⟨
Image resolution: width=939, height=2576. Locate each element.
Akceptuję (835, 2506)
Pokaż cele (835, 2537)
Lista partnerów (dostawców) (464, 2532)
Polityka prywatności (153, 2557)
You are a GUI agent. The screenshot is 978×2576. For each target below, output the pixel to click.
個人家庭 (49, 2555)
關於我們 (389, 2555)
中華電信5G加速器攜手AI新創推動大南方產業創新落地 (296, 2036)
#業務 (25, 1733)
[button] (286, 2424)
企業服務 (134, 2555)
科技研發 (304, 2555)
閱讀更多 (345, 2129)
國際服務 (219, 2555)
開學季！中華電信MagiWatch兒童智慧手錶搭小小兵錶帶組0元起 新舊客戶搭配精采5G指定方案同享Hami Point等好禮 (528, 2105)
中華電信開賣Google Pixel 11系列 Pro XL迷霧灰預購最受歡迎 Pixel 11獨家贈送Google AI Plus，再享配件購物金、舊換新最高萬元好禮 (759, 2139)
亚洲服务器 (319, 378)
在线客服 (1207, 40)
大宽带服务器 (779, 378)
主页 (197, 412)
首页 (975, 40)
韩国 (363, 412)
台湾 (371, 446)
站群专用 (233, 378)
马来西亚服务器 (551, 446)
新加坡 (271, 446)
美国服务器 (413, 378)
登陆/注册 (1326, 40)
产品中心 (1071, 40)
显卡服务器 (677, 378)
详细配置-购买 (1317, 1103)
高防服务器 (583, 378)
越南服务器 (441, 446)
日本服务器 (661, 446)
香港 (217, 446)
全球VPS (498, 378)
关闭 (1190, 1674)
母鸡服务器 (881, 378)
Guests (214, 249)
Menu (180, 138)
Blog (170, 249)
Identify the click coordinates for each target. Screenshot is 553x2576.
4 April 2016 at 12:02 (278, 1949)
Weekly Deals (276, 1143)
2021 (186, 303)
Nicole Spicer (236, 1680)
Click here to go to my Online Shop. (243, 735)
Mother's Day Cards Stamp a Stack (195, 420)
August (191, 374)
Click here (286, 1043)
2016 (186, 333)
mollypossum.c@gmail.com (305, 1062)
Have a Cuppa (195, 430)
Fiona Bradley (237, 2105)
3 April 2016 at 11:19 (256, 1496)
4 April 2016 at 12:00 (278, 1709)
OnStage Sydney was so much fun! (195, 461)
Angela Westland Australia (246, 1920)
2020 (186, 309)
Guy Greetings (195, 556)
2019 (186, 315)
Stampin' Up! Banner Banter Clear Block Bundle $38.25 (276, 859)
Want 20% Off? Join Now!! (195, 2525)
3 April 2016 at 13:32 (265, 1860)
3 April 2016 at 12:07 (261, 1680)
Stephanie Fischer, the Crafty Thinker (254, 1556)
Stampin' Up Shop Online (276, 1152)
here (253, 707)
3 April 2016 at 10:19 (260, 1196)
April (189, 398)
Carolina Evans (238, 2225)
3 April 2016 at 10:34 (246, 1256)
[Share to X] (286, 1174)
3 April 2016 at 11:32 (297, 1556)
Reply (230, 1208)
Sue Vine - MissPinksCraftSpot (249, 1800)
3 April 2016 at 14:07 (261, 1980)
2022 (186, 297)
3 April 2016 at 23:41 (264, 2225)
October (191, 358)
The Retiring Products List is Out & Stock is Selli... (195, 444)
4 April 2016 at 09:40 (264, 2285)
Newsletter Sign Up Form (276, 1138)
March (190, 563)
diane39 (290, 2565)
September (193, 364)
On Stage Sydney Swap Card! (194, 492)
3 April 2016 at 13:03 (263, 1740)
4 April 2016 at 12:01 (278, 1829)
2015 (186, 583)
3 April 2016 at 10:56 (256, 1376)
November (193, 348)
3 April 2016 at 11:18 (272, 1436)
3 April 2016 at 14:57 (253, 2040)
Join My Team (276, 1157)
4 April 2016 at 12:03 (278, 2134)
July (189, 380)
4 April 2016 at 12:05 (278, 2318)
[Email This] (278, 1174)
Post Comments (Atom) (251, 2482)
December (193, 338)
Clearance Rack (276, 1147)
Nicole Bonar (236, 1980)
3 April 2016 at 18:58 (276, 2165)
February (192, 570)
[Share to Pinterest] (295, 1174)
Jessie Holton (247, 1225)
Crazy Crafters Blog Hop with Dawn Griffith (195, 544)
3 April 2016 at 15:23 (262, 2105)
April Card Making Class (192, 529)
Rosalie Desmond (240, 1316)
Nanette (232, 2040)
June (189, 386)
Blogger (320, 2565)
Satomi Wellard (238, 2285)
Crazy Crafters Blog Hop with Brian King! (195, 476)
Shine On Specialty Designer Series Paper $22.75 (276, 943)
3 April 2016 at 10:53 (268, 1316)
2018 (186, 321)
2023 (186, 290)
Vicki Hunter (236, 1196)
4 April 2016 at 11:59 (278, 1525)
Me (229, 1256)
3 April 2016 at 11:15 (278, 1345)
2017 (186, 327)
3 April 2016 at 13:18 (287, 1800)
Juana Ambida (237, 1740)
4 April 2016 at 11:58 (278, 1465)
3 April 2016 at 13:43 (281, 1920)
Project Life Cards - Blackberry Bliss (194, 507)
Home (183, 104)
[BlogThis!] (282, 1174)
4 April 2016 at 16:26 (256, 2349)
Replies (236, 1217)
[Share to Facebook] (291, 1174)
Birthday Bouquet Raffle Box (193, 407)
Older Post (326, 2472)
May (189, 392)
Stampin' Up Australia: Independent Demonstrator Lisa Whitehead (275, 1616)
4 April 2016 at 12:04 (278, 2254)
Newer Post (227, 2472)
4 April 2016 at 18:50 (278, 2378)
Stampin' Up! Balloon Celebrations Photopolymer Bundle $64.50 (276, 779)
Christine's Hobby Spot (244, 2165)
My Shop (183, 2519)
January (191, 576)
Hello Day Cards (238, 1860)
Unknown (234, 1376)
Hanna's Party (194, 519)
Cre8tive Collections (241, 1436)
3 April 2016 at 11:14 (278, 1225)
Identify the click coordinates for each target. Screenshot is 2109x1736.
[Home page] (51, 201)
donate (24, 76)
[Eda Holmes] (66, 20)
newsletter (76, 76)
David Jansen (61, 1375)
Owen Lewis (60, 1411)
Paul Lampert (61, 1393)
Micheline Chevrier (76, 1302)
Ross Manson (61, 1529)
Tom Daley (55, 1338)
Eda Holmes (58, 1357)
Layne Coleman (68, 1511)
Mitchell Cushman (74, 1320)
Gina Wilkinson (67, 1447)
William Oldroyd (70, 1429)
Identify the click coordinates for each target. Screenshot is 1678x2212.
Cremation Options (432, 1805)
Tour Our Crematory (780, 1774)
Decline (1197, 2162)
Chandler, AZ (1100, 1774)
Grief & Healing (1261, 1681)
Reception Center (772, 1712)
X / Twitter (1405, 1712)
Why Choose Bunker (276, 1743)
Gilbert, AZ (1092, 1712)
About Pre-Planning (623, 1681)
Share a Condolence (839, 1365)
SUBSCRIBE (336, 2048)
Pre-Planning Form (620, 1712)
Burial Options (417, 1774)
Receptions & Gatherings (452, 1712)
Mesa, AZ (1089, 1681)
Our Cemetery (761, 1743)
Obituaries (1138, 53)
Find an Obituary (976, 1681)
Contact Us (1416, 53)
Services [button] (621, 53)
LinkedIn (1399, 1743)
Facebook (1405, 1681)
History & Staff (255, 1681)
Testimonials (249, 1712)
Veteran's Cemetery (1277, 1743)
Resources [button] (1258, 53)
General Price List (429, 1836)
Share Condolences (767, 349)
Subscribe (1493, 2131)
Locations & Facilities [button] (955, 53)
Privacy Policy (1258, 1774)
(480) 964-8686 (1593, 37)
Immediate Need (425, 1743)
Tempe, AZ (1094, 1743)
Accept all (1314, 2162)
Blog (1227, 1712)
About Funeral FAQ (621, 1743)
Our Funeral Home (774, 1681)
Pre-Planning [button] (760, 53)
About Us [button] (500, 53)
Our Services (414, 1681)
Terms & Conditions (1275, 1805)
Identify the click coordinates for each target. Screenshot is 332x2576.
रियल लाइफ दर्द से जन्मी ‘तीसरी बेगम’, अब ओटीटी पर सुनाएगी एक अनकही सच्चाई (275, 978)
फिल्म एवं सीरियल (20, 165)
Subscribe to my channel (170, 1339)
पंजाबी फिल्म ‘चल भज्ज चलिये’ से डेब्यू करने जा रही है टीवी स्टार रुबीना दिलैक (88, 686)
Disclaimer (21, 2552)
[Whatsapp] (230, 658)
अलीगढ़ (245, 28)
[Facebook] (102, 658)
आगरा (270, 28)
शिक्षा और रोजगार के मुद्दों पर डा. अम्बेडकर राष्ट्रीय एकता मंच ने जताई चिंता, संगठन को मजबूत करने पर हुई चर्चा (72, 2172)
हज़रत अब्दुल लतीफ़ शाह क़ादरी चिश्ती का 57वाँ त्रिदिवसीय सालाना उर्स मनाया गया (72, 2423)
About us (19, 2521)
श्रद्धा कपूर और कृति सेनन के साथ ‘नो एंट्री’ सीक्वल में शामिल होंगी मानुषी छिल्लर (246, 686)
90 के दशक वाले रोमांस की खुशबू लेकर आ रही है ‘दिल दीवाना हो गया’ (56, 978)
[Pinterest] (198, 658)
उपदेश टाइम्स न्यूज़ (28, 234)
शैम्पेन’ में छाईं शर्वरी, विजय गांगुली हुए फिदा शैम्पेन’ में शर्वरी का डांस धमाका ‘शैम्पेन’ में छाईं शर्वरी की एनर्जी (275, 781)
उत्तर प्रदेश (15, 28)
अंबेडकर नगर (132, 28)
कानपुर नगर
⟩
**Work order**
Scan the listing above and work out how many lines contain the string "Post"; reply with only that number.

**Reply to the task**
3